(本文抜粋):
::::::::::
訪れた政令指定都市の区の数 【49/175】

49/175
28.00%
訪れた旧市町村の数【353/2,091】
353/2091
16.88%
総計【402/2,266】
402/2266
17.74%

スーパーカブの総走行距離
8890km

旧湯田町→旧沢内村→旧東和町→旧大迫町→旧石鳥谷町→花巻市、の6つ。

2023年7月20日(木)西和賀町や花巻市へ。雨の旅は続く。(日本一周105日目)

二日間、雨で休ませてもらった。

二日前の夜は「トルルンッ」とiPadにアラームが届いて、滞在していた北上市で、避難指示情報が出た。ハザードマップや避難先は確認していたし、指示の該当地区には含まれていなかったから、そのまま過ごしたけれど、納得の雨であった。
::::::::::
(データ抜粋):
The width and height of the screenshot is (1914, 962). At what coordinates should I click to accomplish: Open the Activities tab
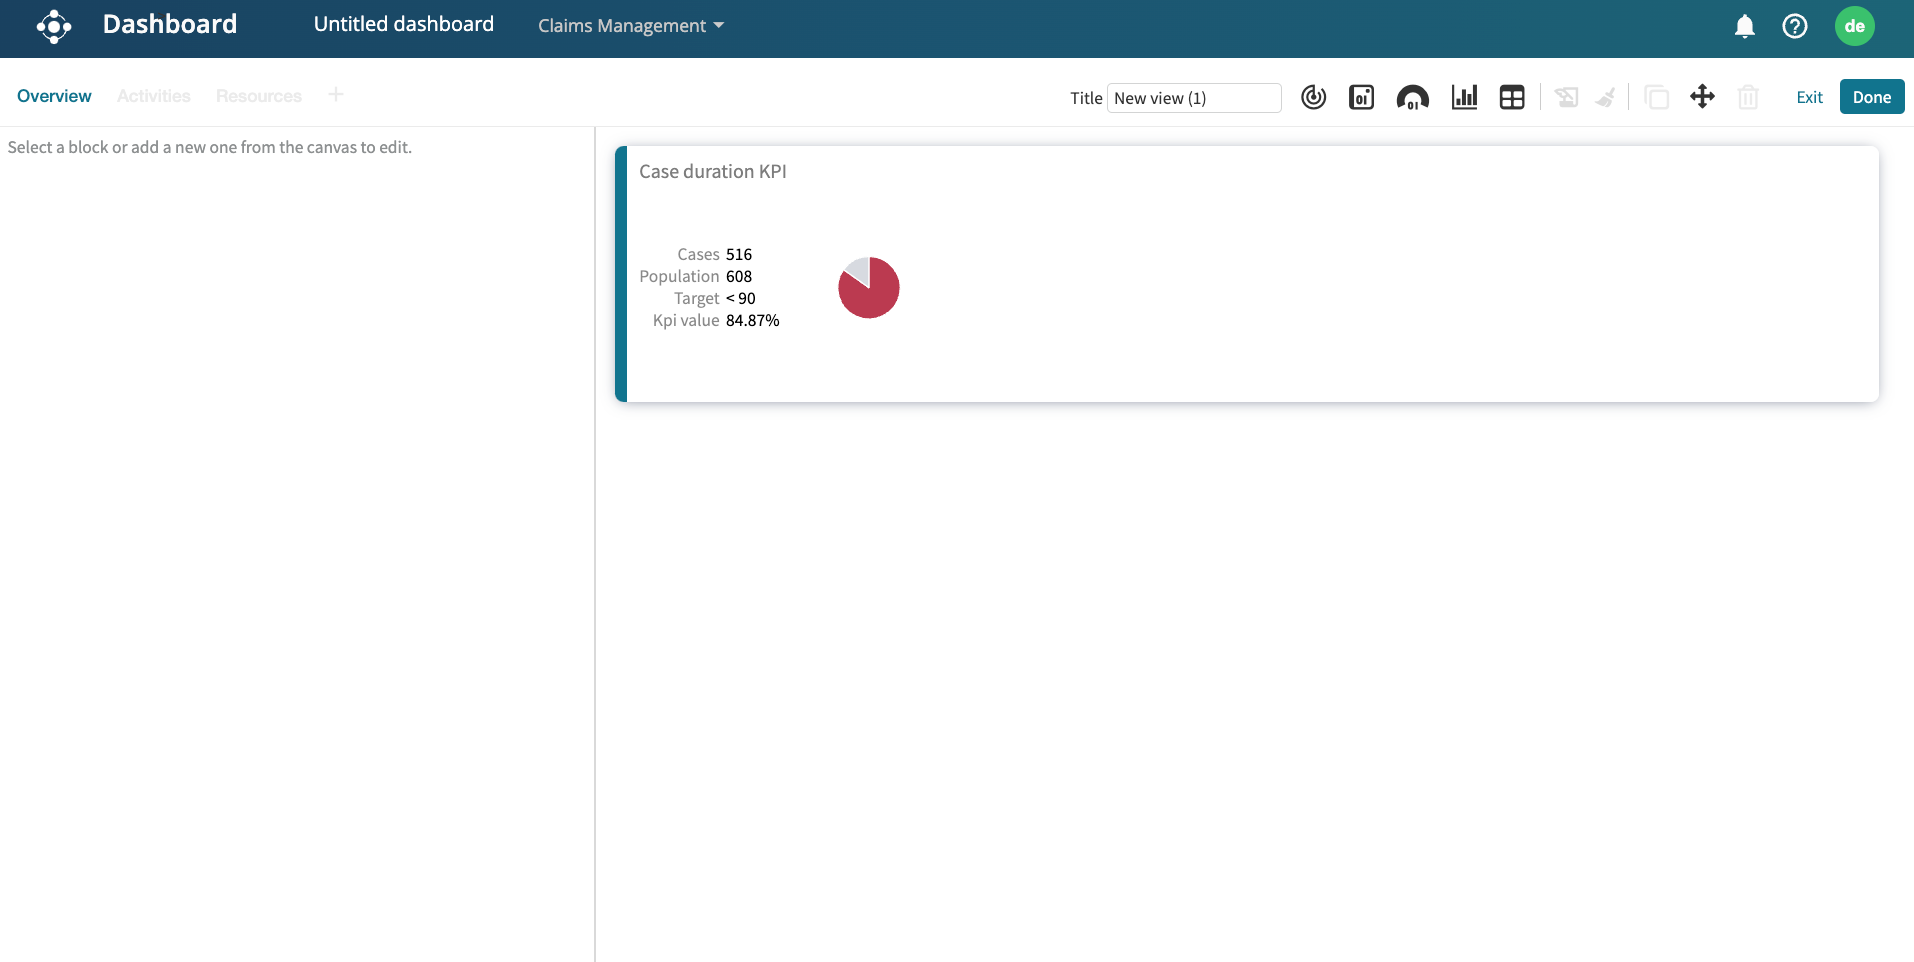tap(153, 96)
::::::::::
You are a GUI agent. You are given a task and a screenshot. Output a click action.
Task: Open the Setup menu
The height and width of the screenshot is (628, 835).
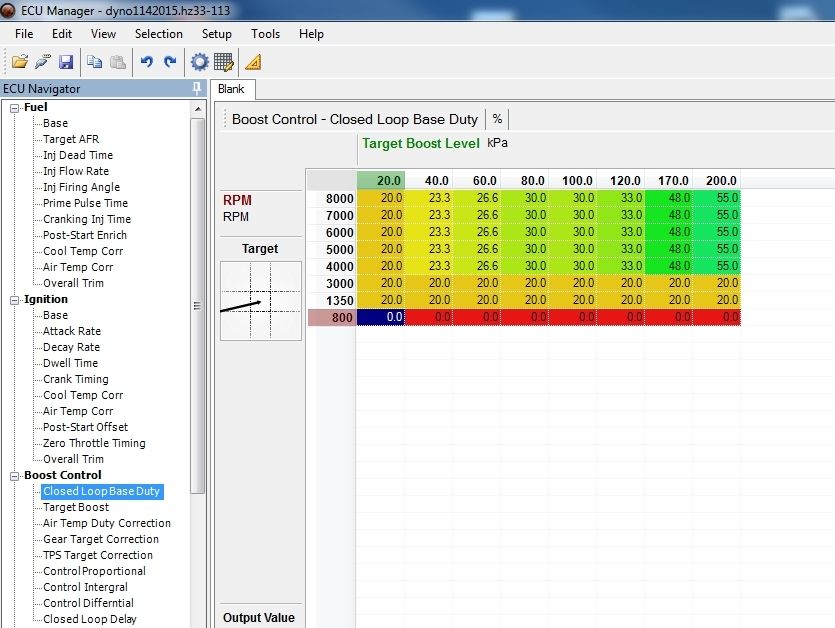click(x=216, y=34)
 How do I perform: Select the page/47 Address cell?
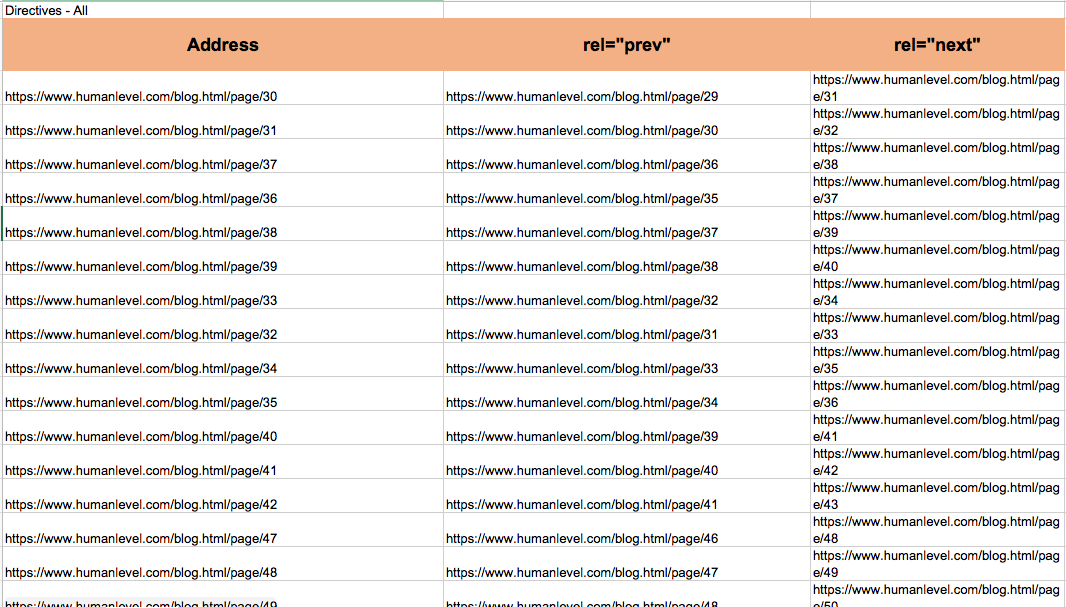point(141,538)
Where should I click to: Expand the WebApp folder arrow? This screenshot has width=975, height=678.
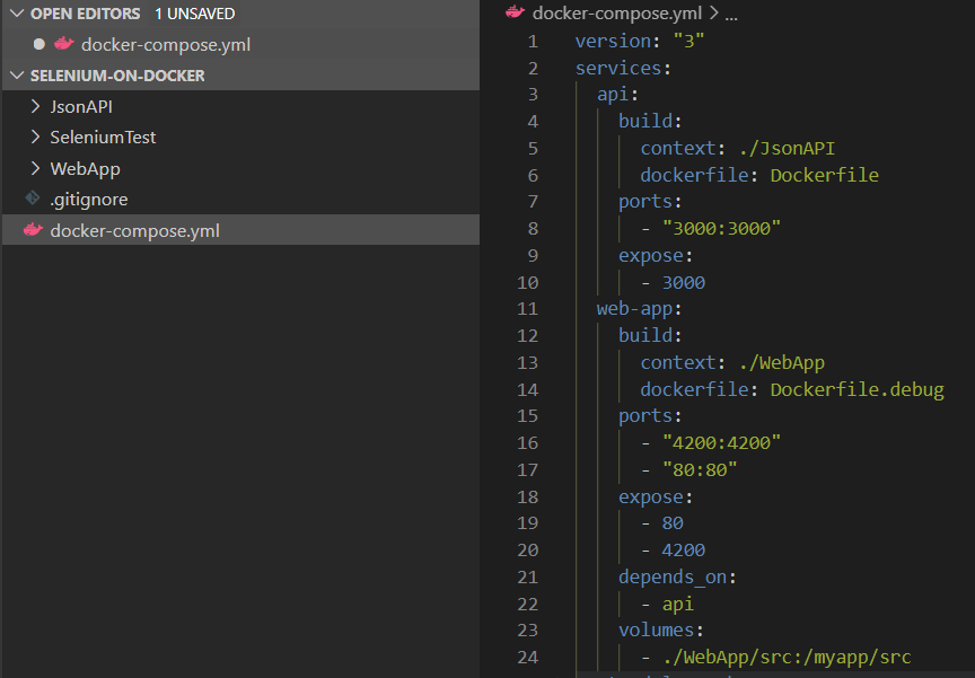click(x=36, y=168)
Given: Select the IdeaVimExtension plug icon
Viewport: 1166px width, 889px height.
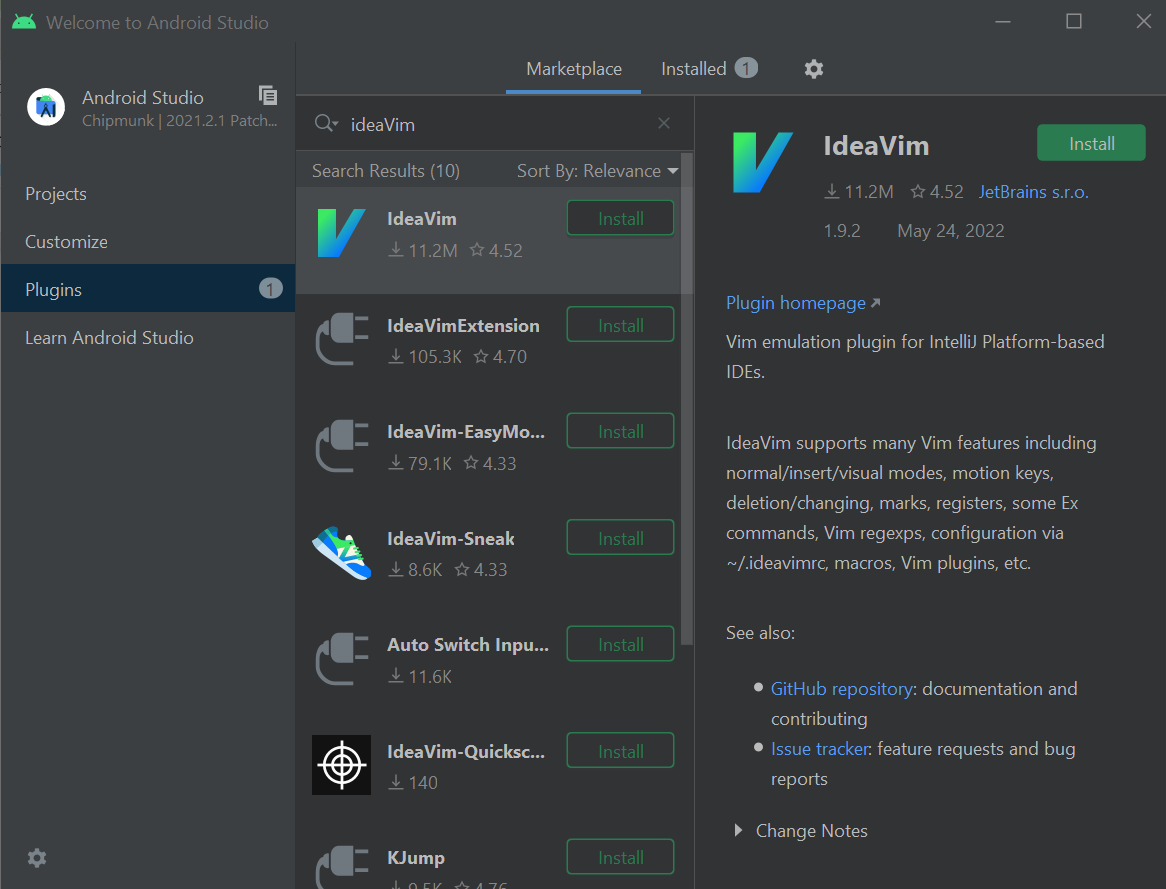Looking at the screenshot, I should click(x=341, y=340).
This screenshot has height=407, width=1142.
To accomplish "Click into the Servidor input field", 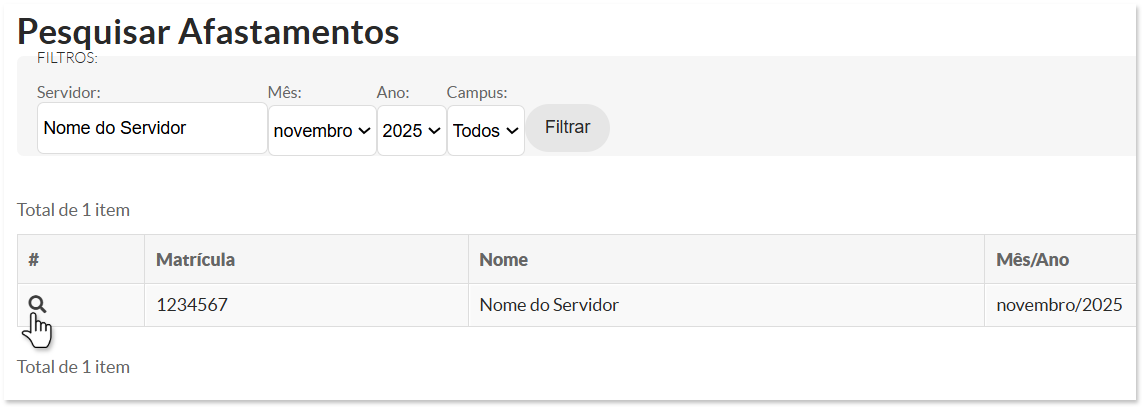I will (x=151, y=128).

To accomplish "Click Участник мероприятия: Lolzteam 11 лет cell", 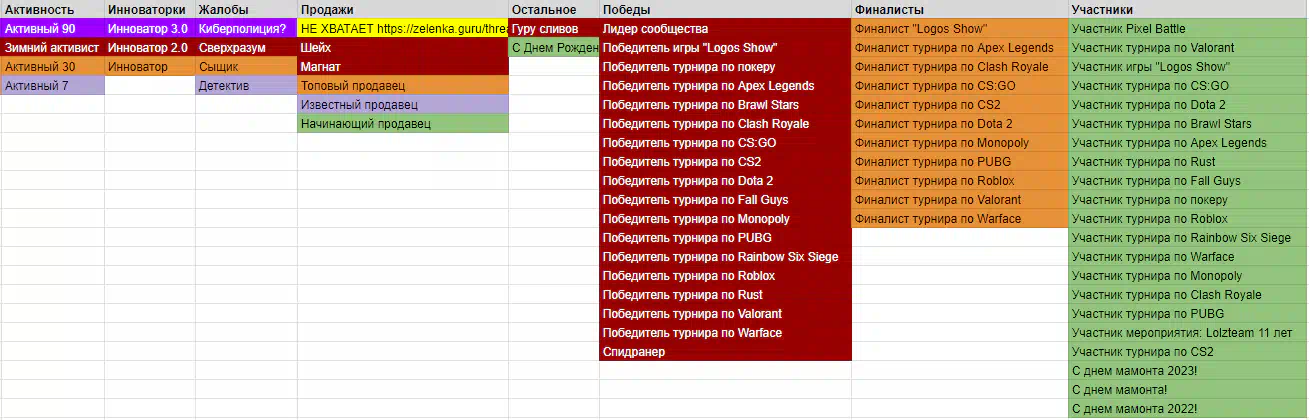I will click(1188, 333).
::::::::::
(設問):
a – 日本一周の旅行記で、二日前の夜に滞在先の北上市では何の情報が出ましたか？
b – 日本一周の旅行記を、最後の文の後から書き継いでください。

(解答):
a – 避難指示情報です。

b –
昨日は大雨ではなかったが、梅雨らしい雨であった。ぼくは家がないし、迷惑にならないように作業する場が欲しいので、合羽を着て移動するのが日課になった。

そして、今日は大丈夫かなと思っていた。朝見上げた空も、まあまあ晴れていた。

花巻市を目指していたし、「雨ニモマケズ」かあと、それっぽくこの言葉を何度も頭に浮かべていたわけだけれど、蓋を開けてみると、出発してからもう、今まででトップクラスの土砂降りであった。

雨ニモマケズという言葉は、雨に濡れている立場からすると、なるほど…と思う。それでは旅を振り返ろう。

旧湯田町(西和賀町)

最初にやって来たのは旧湯田町だ。秋田県と県境を接している山間地帯で、北上市から向かうとき、険しい山並みを覆うように、もくもくと分厚い雲が湧き上がっていた。冬であればこうやって雲が山にぶつかって、雪雲として雪を降らせるのだろう。

と、最初はまだ余裕があったわけだけれど、いざ旧湯田町に入ると、「雨だな…」と。霧雨からはじまって、まだ合羽は大丈夫かなと思ったら、10分後にはいよいよ本降りになった。「北上市は晴れているのでは?」と思ったが、それも違った。半日ずっと雨が続いたのであった。

道中の和賀川。

湯田庁舎へ。
そして、雨が降り始めた。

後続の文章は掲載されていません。